Dans un contexte où les grandes entreprises internationales du secteur pétrolier, ainsi que les acteurs régionaux, se battent pour accéder aux marchés et proposer des produits plus compétitifs, la première Société ivoirienne de Raffinage (SIR), et la deuxième en Afrique après l’Afrique du Sud, a été confrontée aux défis de modernisation, de diversification de ses activités et de durabilité.
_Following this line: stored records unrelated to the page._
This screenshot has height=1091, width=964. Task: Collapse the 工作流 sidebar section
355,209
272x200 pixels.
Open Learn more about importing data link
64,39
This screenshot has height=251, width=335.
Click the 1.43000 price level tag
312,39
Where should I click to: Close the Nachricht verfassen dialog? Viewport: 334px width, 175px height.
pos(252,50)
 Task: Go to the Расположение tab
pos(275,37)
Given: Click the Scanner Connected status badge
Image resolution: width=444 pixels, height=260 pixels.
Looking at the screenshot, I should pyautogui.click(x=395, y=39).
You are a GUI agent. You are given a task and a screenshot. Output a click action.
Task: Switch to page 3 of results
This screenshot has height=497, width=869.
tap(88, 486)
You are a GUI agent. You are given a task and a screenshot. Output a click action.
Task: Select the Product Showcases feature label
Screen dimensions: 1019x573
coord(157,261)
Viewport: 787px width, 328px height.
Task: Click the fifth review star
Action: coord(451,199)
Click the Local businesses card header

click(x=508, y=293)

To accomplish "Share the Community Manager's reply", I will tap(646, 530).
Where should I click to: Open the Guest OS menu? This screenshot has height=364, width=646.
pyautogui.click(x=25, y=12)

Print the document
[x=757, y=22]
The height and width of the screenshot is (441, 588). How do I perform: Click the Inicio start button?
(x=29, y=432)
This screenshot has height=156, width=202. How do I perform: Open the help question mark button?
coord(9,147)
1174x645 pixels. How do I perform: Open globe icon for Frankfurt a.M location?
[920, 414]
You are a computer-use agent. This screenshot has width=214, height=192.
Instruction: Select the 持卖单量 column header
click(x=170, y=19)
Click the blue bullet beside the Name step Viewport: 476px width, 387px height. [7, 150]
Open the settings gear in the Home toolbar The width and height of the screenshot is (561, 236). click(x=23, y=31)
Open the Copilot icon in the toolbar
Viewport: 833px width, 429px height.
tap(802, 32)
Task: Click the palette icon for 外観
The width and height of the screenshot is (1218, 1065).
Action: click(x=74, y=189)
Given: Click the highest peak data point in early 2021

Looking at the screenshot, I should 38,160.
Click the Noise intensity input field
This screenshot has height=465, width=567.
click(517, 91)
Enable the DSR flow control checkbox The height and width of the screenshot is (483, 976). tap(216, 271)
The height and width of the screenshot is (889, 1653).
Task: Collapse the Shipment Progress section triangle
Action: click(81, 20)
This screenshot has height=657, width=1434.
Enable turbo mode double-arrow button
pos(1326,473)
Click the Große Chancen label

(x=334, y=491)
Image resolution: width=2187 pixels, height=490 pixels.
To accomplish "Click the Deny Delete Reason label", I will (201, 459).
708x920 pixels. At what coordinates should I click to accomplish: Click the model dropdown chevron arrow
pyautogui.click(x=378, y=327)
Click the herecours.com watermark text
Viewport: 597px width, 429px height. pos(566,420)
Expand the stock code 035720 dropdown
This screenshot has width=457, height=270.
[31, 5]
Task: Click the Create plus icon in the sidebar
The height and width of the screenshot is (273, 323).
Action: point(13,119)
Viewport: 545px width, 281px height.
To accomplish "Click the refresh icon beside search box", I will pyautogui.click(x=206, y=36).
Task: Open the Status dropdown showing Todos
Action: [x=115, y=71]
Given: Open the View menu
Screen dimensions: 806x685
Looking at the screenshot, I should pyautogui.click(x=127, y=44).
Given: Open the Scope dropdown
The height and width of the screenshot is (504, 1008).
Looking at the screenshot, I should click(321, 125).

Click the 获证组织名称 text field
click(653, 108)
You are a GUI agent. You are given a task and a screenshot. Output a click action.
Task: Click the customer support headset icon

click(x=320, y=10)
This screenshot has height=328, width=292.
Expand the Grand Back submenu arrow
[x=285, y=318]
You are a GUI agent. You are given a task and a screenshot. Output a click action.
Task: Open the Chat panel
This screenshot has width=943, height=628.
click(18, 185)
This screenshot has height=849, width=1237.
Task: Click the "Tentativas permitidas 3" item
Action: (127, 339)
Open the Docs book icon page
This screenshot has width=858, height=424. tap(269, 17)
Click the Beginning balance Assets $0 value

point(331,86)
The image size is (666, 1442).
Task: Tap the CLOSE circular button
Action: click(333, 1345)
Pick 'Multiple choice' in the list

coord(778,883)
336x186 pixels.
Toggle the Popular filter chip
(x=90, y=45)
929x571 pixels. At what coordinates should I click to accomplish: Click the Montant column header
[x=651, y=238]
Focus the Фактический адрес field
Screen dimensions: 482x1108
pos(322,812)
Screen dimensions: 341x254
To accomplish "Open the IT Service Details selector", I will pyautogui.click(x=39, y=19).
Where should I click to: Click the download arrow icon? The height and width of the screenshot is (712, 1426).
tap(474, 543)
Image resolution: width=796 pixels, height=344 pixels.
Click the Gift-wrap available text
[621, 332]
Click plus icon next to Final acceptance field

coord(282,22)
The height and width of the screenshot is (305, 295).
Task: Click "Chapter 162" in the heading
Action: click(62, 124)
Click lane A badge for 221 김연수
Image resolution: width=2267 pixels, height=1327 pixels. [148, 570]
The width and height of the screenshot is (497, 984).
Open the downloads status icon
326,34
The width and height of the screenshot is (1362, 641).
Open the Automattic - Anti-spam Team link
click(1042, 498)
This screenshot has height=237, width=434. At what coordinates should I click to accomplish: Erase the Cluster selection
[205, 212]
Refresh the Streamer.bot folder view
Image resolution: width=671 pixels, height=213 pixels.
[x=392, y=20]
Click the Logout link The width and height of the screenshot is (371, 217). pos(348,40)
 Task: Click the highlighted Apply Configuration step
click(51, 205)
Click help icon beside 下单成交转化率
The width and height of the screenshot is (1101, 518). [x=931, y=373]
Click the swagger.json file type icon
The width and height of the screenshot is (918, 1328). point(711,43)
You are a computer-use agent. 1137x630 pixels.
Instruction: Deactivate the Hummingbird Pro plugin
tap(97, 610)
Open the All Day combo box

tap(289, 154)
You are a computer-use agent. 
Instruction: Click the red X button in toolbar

L’entreprise jouait un rôle essentiel dans le secteur pétrolier ivoirien. Mais, fait face à plusieurs défis qui peuvent nuire à son efficacité et à sa compétitivité. Dont la dépendance au pétrole brut importé des marchés mondiaux du pétrole expose l’entreprise aux fluctuations des prix du pétrole, ce qui peut affecter sa rentabilité et la stabilité de ses coûts de production. Une partie de son équipement et de ses installations commence à vieillir. Il existe des besoins continus en matière de maintenance et de modernisation. La concurrence croissant du secteur pétrolier en Côte d’Ivoire et dans la région ainsi que les problèmes de gouvernance, notamment en matière de gestion des ressources humaines, des finances, et de la prise de décisions stratégiques.
Mamadou Sangafowa affirme que la Côte d’Ivoire veut éviter de se lancer dans l’exploitation sans garantie, sans assurance de ce que l’exploitation profitera aux populations et à l’État par l’engagement de valeur ajoutée.